Como lidar com Trump no poder até 2020

 

Foram os eleitores americanos que elegeram Trump para a Presidência dos EUA, e, de facto, são os americanos que querem que ele continue Presidente. OS EUA estão tão mal, a nível democrático, como a Venezuela, todavia os sinais são preocupantes. Mas muitos americanos não parece ver o caso assim. Se, de facto, achassem que tinham alguém tão problemático como seu Presidente já teriam, e muito provavelmente conseguido, que este estivesse prestes a deixar de o ser. Fariam isso quer com extraordinárias manifestações de rua, quer com fortes pressões sobre o Partido Republicano. Mas nada disso ocorreu até agora.

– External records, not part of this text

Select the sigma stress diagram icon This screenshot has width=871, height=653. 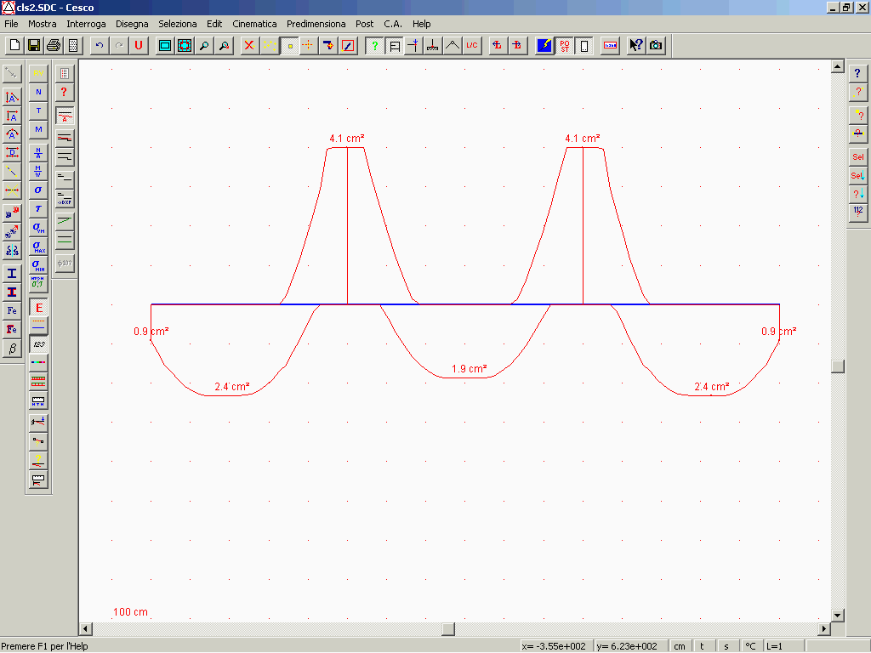coord(38,190)
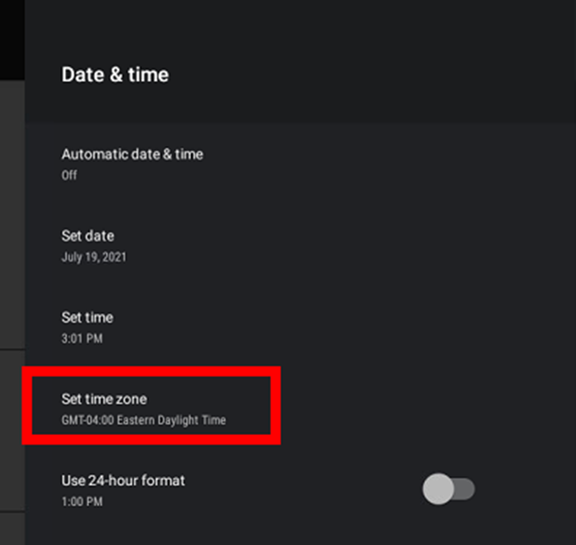
Task: Click GMT-04:00 Eastern Daylight Time text
Action: click(x=143, y=420)
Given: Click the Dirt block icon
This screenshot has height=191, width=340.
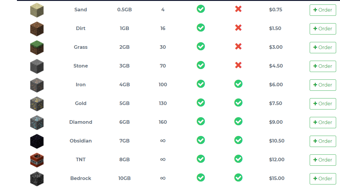Looking at the screenshot, I should pyautogui.click(x=37, y=29).
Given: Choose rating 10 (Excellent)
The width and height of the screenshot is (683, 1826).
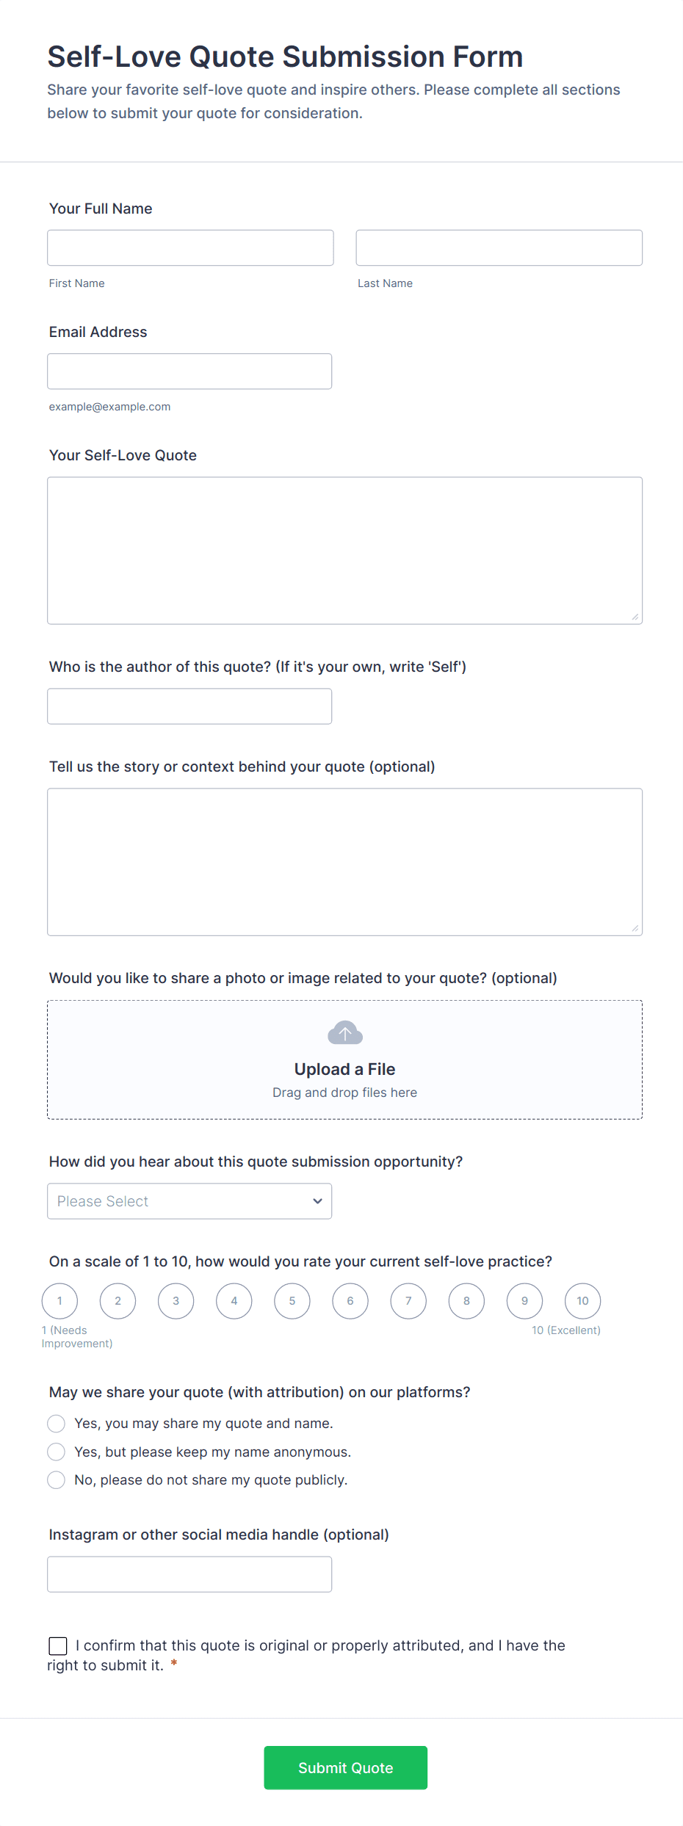Looking at the screenshot, I should [582, 1301].
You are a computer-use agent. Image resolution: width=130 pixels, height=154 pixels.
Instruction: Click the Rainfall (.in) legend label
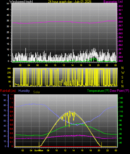tap(8, 91)
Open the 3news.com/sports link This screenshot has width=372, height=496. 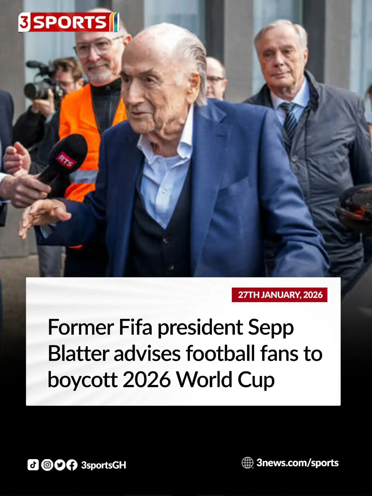click(x=297, y=463)
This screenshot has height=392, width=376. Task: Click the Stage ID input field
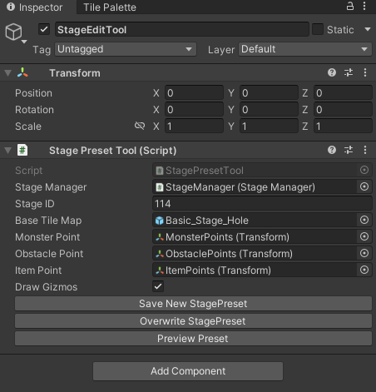[x=262, y=204]
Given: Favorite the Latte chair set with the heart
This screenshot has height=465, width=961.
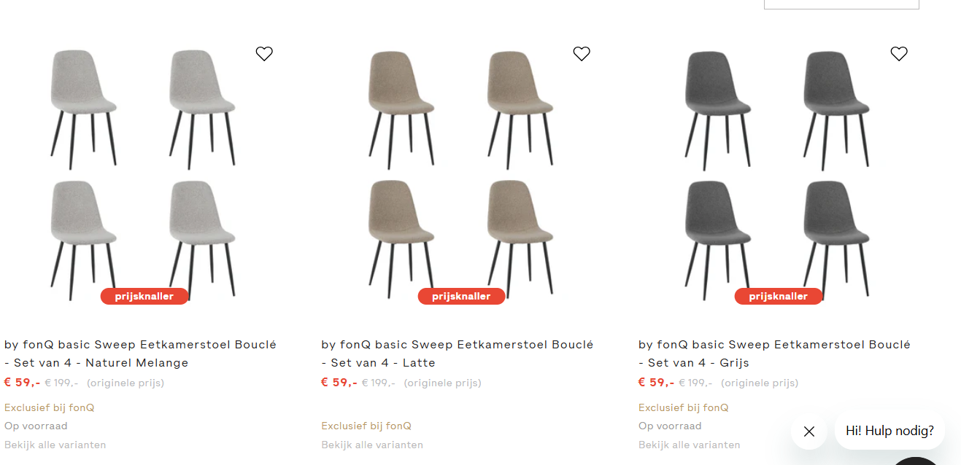Looking at the screenshot, I should coord(582,53).
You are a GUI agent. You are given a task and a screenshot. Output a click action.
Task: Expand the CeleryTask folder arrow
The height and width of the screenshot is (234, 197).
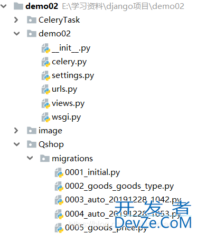point(16,20)
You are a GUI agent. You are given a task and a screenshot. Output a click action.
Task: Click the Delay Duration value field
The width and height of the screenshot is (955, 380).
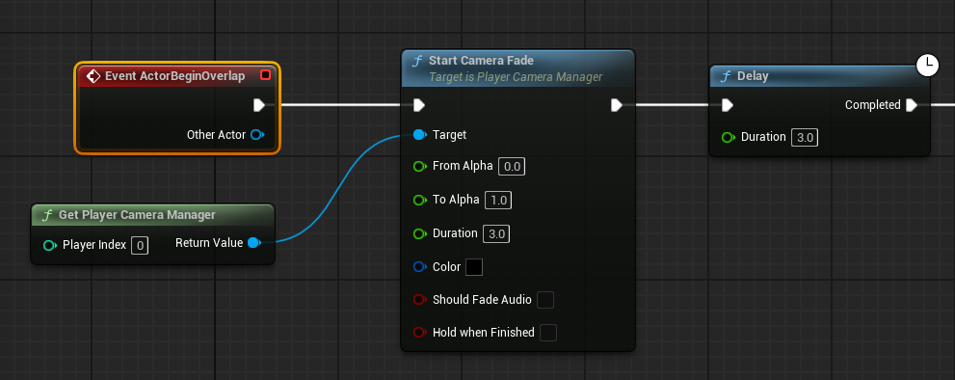point(805,137)
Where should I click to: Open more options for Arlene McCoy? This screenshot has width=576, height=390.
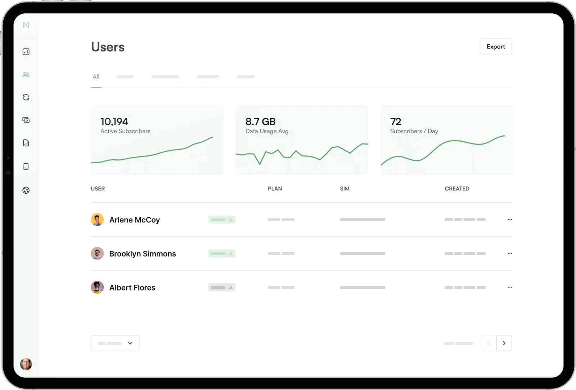[x=510, y=220]
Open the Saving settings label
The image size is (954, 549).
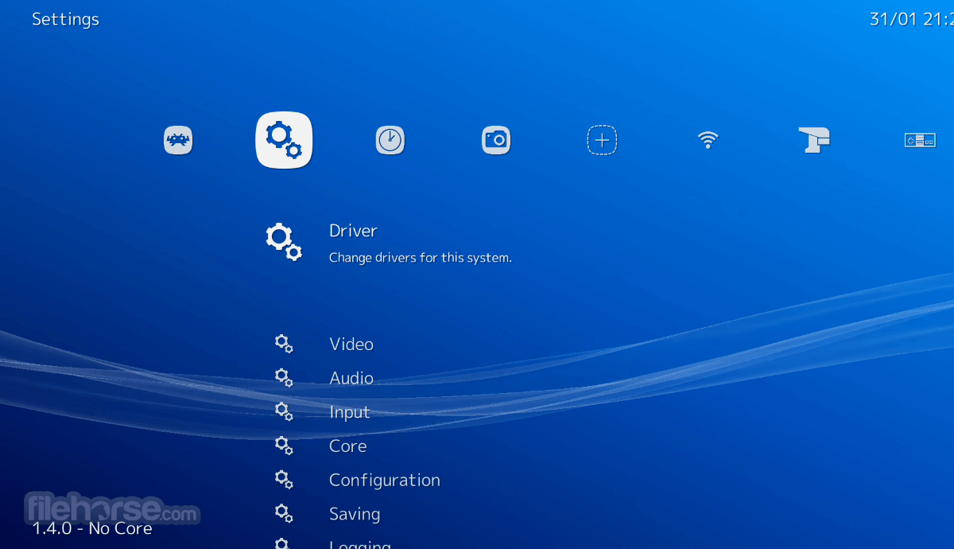pos(355,515)
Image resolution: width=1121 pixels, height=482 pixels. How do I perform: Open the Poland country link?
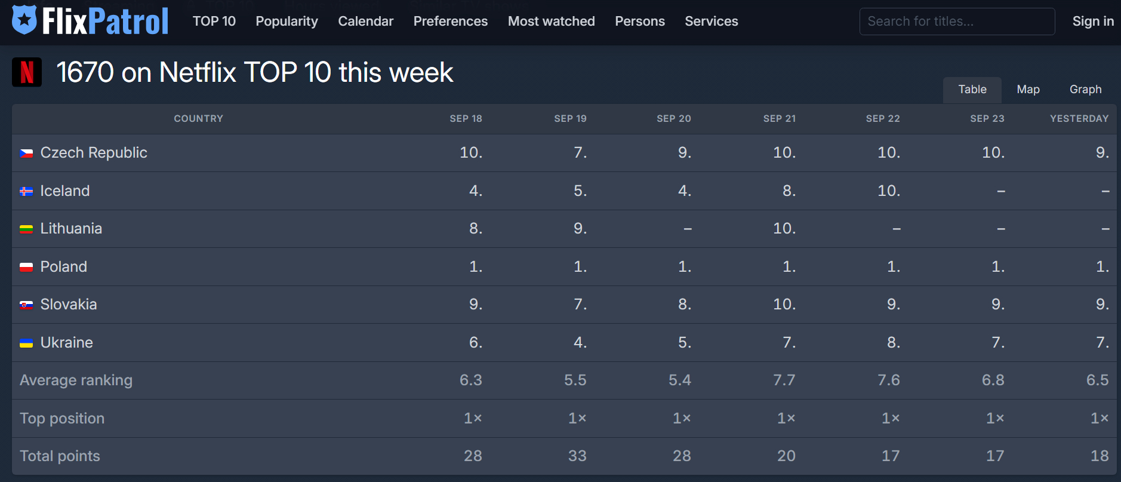pos(64,267)
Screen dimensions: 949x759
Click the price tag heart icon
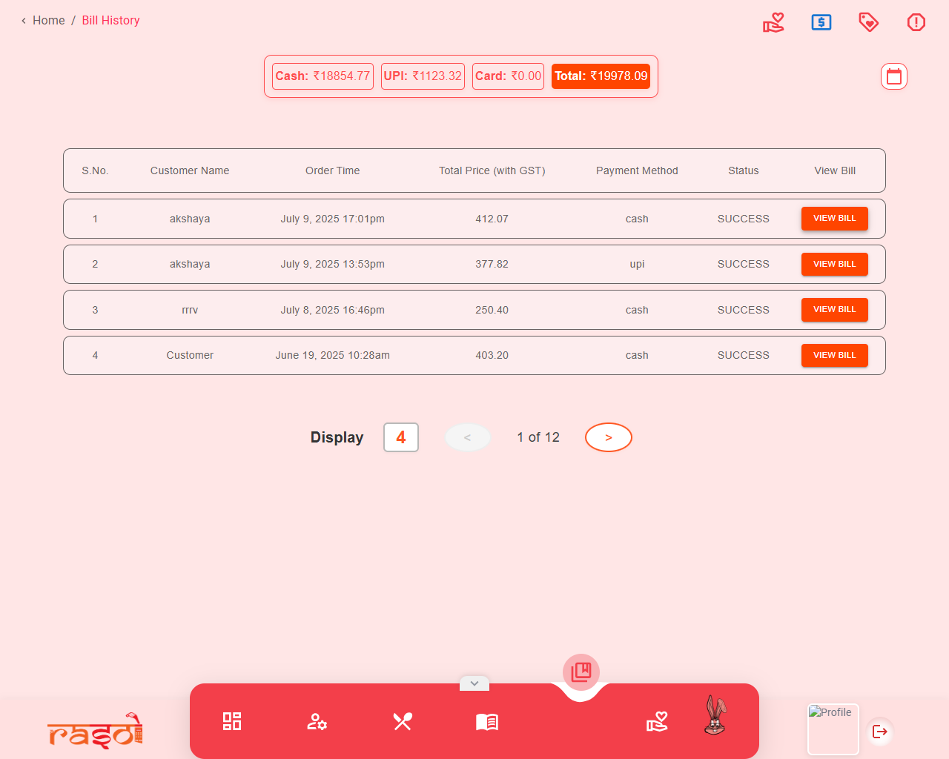point(869,22)
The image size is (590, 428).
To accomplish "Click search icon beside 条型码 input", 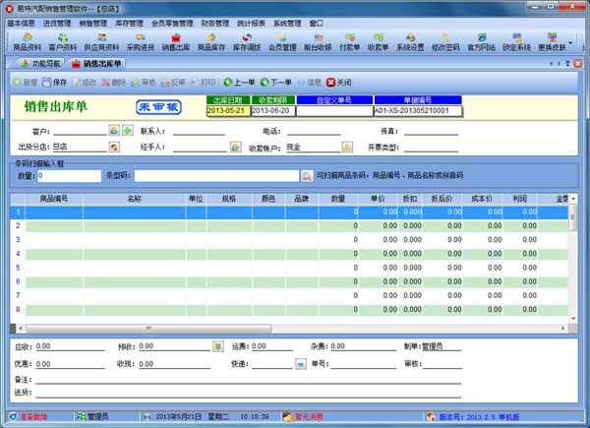I will point(308,176).
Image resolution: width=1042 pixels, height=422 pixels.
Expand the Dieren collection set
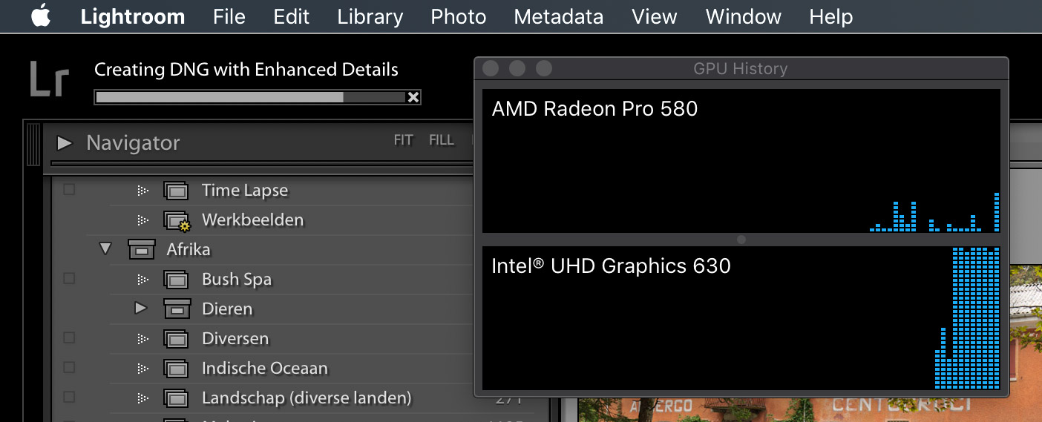click(140, 308)
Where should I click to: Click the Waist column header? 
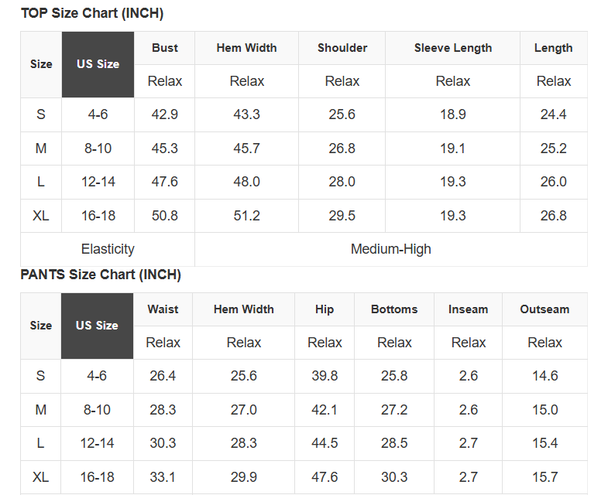(163, 309)
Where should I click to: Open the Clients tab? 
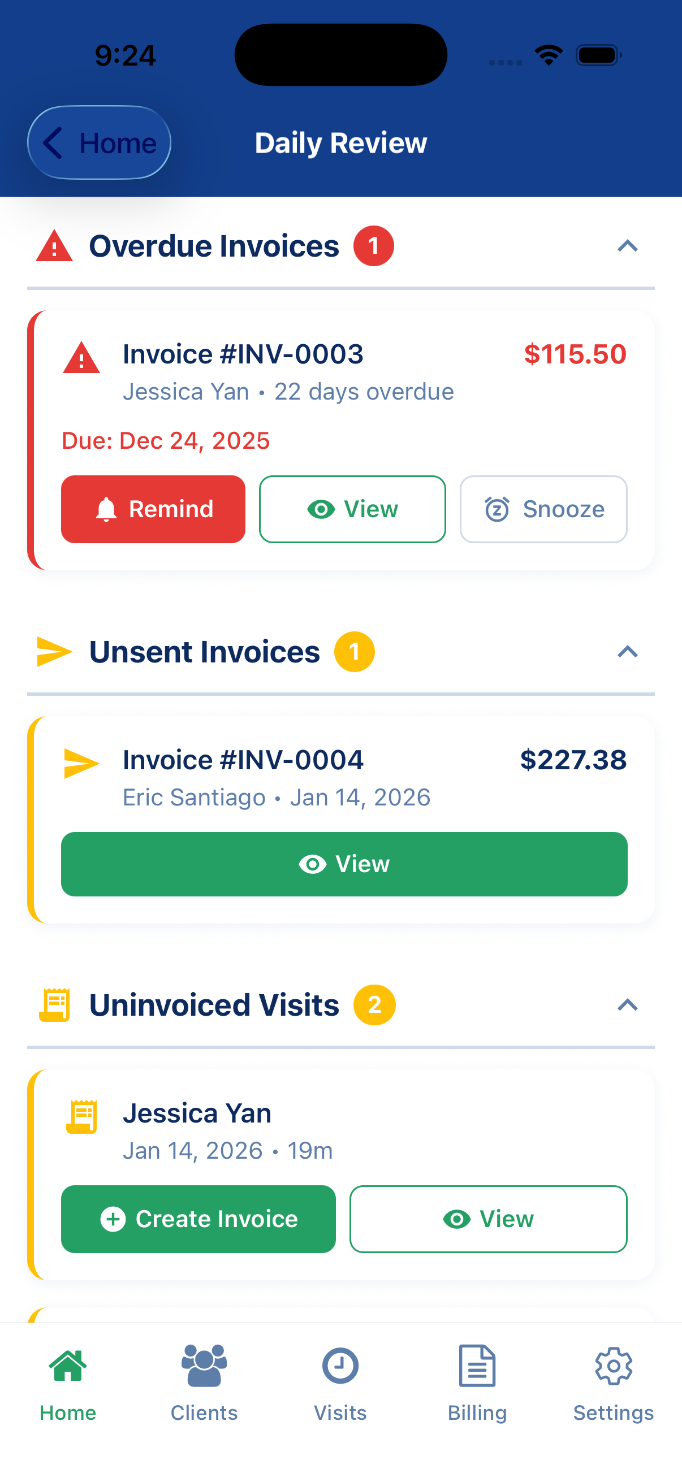[x=204, y=1381]
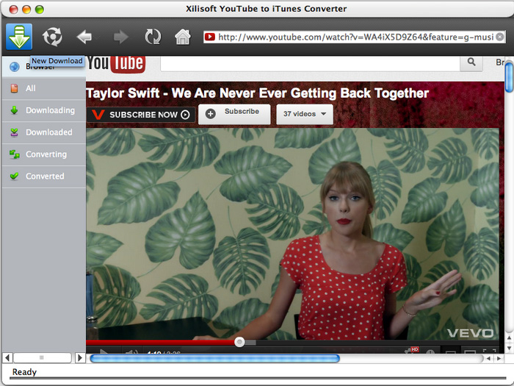The width and height of the screenshot is (514, 386).
Task: Open the home page button
Action: point(183,36)
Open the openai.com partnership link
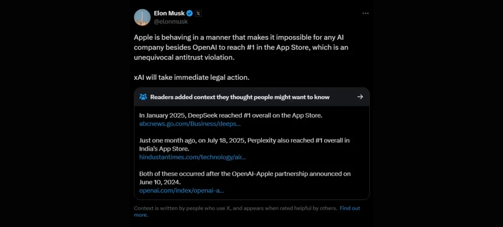 click(x=181, y=190)
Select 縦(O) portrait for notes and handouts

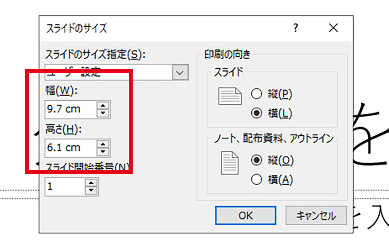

Trump faz o que lhe apetece sem entender bem como o faz e as consequências dos seus actos, como no recente caso da embaixada dos EUA em Israel, deslocada, intempestivamente, de Telavive para Jerusalém. E como os americanos parecem querer continuar a ter Trump como presidente, tudo que o Ocidente pense poder fazer com os EUA nos próximos tempos tornou-se uma incógnita

Estamos, em muitas democracias, a viver com excessos de populismos e nacionalismos. Trump na presidência dos EUA é a cereja em cima do bolo dos tempos conturbados que estamos a atravessar, para gáudio dos populismos e nacionalismos! E muitos americanos, claro que não os mais próximos do Partido Democrata, nem os que usualmente vêm media como a CNN, parecem gostar de Trump. Isto apesar de as sondagens — hoje muito descredibilizadas —, apontarem para uma queda da percentagem de pessoas que avaliam positivamente este presidente. Mas ele “está bem e recomenda-se”. Ironias à parte, Trump é, muito provavelmente, o presidente mais problemático dos EUA dos últimos 70 anos. Logo, o resto do Mundo, especialmente o Ocidente, tem que assumir esta realidade e seguir o seu caminho, tal como fez Emmanuel Macron, em, Paris na reunião mundial sobre o Clima.